Parallelamente alla velocizzazione degli sfratti, le recenti sentenze hanno rafforzato il diritto del locatore a essere indennizzato per i danni subiti a causa dell’inadempimento del conduttore. Un caso emblematico è stato risolto dalle Sezioni Unite della Cassazione: con sent. n. 4892/2025 (depositata il 25 febbraio 2025), la Suprema Corte a sezioni riunite ha sciolto un annoso contrasto giurisprudenziale in materia di risoluzione anticipata della locazione per morosità. In questa vicenda, l’inquilino smise di pagare il canone e la locatrice ottenne lo sfratto; tuttavia, l’immobile fu liberato prima della naturale scadenza contrattuale. La domanda era se il proprietario potesse pretendere non solo i canoni arretrati fino al rilascio, ma anche il mancato guadagno futuro per i mesi residui del contratto non goduti. Le Sezioni Unite hanno stabilito che il locatore ha diritto al risarcimento dei canoni persi fino a quando non riesce a riaffittare l’immobile (entro i limiti della durata residua originaria), purché provi di aver subito un effettivo danno. Si supera così la tesi restrittiva secondo cui la restituzione dell’immobile eliminerebbe ogni pregiudizio futuro: la Corte riconosce che il proprietario conta sul reddito da locazione come frutto del contratto, e se questo viene meno per inadempimento altrui, ciò costituisce un danno risarcibile. In pratica, chi provoca la fine anticipata della locazione (per colpa grave come la morosità) deve rispondere anche dei canoni che il locatore avrebbe maturato, a meno che il proprietario non riesca a mitigare il danno riaffittando subito. Questo principio tutela concretamente i proprietari, specie piccoli risparmiatori che investono negli affitti: perdere mesi di canone può incidere sul loro bilancio, e ora la legge e i giudici offrono loro uno strumento di ristoro.
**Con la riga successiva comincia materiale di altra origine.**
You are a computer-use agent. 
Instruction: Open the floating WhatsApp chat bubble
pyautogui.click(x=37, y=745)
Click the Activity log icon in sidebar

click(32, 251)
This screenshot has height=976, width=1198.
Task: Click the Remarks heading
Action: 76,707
Da segnalare, inoltre, che Cass. civ., Sez. III, ord. n. 5661/2025 ha confermato come, nelle cause di sfratto trasformate in giudizio di merito (quando l’inquilino si oppone alla convalida e si instaura il procedimento ordinario), sia comunque possibile per il locatore ottenere un decreto ingiuntivo immediato per i canoni non pagati se l’opposizione del conduttore è manifestamente infondata. Ciò disincentiva le opposizioni pretestuose: l’inquilino moroso non può guadagnare tempo in malafede, perché il giudice può emettere subito un’ingiunzione di pagamento esecutiva per le somme dovute, evitando ulteriore dilazione. Anche questo rafforza la posizione del proprietario creditore, integrando il quadro di tutele economiche a suo favore.
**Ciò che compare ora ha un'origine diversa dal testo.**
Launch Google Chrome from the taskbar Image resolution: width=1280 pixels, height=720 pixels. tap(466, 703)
Le novità illustrate segnano una decisa svolta a favore dei proprietari, ma il sistema giuridico prevede comunque alcuni correttivi per non ledere i diritti fondamentali degli inquilini in buona fede. Ad esempio, resta applicabile l’istituto del termine di grazia: il conduttore che subisce uno sfratto per morosità può chiedere al giudice una dilazione (generalmente fino a 90 giorni) per saldare tutti i canoni arretrati e le spese legali, evitando così la risoluzione del contratto. La riforma non ha eliminato questa facoltà, ma la sua concessione è ora subordinata a elementi concreti – il debitore deve dimostrare di poter realmente pagare entro breve termine – e non è reiterabile oltre i limiti fissati dalla legge. In altre parole, chi versa in temporanea difficoltà economica ma è di norma un pagatore affidabile può ancora salvarsi dallo sfratto pagando il dovuto in extremis; viceversa, chi accumula morosità senza prospettive di rimborso vedrà cessare più rapidamente il rapporto locatizio.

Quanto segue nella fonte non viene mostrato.